Trecho citado:

<<<<

Ao mesmo tempo em que estes últimos meses ficarão em nossa história como um período de liberação global das vozes femininas no mundo do cinema, na política, no setor sem fins lucrativos e até nos negócios, existe um setor onde as vozes femininas permaneceram, surpreendentemente, silenciosas: a ciência. Isso acontece apesar do fato de que a ciência enfrenta o tipo de disparidade com a qual todos nós, como sociedade, deveríamos nos preocupar.

Se a proporção de mulheres envolvidas em carreiras científicas cresceu, muitas delas ainda se deparam com obstáculos para conquistar uma carreira longa e próspera. Consequentemente, na União Europeia, por exemplo, apenas 11% dos cargos sênior em instituições acadêmicas são atualmente ocupados por mulheres. Menos de 30% dos pesquisadores são mulheres, e apenas 3% dos prêmios Nobel de Ciência foram concedidos a mulheres cientistas.

Como podemos explicar que, após anos de luta pela igualdade de gêneros, a sub-representação das mulheres na ciência continua sendo tão gritante e, acima de tudo, quais são as consequências disso para o nosso mundo?

>>>>

Tarefa 1:
Responda com base no trecho sobre mulheres na ciência:
(a) Em que setor, segundo o trecho, as vozes femininas permaneceram silenciosas?
(b) Que porcentagem dos cargos sênior em instituições acadêmicas da União Europeia é ocupada por mulheres?
(c) Que porcentagem dos prêmios Nobel de Ciência foi concedida a mulheres cientistas?
Tarefa 2: Prossiga o trecho sobre mulheres na ciência a partir da pergunta com que ele termina.

Registros fornecidos:
<<<<

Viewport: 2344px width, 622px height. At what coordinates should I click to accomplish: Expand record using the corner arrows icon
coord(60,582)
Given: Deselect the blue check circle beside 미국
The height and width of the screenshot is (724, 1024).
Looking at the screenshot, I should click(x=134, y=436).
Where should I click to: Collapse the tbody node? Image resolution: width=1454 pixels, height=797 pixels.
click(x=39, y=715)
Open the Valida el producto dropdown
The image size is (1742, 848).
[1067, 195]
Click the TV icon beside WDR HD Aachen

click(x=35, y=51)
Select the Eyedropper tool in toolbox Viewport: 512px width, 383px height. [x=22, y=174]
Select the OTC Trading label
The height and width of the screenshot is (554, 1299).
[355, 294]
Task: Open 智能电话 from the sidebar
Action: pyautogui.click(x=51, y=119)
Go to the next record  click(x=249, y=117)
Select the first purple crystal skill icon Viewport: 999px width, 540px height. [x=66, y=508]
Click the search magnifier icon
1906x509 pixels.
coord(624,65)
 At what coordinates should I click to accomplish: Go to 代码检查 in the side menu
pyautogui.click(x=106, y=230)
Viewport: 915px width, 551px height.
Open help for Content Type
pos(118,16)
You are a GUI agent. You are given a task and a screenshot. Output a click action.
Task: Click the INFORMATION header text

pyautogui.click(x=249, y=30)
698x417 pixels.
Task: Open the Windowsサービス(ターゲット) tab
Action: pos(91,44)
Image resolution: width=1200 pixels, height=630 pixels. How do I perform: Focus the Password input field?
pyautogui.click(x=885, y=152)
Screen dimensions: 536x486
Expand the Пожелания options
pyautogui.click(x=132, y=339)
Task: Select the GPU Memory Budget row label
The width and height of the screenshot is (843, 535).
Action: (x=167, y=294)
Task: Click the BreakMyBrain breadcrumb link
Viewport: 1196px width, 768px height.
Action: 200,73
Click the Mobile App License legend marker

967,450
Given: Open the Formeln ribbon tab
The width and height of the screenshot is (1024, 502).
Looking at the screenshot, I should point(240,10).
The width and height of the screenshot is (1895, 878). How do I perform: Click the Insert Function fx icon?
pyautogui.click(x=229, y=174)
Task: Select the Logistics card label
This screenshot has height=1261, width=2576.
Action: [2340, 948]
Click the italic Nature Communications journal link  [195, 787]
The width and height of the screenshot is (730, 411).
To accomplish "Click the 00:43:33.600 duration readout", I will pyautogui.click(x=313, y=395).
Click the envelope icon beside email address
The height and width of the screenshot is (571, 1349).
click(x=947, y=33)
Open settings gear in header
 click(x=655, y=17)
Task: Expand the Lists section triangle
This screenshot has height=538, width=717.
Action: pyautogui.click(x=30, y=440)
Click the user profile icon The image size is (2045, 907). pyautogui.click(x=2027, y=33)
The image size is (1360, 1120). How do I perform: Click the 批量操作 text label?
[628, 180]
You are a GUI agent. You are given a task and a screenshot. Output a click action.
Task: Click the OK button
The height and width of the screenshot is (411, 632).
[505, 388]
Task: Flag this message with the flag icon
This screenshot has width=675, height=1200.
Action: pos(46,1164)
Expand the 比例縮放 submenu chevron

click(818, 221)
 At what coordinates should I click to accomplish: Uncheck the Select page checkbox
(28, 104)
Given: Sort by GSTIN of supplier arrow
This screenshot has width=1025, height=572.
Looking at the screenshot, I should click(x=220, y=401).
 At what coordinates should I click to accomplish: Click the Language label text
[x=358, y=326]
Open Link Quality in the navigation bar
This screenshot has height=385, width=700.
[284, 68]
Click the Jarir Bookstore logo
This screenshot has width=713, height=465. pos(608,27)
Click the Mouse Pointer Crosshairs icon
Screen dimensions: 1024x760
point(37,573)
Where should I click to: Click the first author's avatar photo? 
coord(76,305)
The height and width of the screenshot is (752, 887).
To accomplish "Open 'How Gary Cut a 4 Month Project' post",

>>>>

Resposta 1:
(a) A ciência.
(b) 11%.
(c) 3%.

Resposta 2:
Elas são inúmeras, e devemos coletivamente procurar entendê-las, tanto para a sociedade que queremos construir quanto para o avanço do progresso e do conhecimento científicos, que são tão críticos para solucionar os grandes desafios do nosso tempo.

A ausência de mulheres tem provocado, e continuará provocando, importantes consequências. Consideremos duas áreas de aplicação científica.

Primeiramente, na área da saúde, há múltiplos exemplos. Será que realmente nos demos conta de que, por exemplo, durante muito tempo prevaleceu a ideia de que doenças cardiovasculares eram um problema masculino?

Os principais testes clínicos para reduzir fatores de risco eram liderados exclusivamente por homens. Até mesmo em 1999, foi observado que os médicos realizavam metade dos exames para doenças cardíacas em mulheres do que em homens.

O estudo de referência sobre a aspirina como um meio de reduzir o risco de parada cardíaca envolveu mais de 22 mil homens e nem uma única mulher. É muito triste verificar que isso levou a tratamentos inadequados para as mulheres.

A segunda área, que é igualmente preocupante, é o controle por parte dos homens da revolução digital, e as subsequentes implicações disso para as mulheres. Nos estágios iniciais do reconhecimento de voz, não havia dúvida com relação ao viés masculino no desenvolvimento de softwares.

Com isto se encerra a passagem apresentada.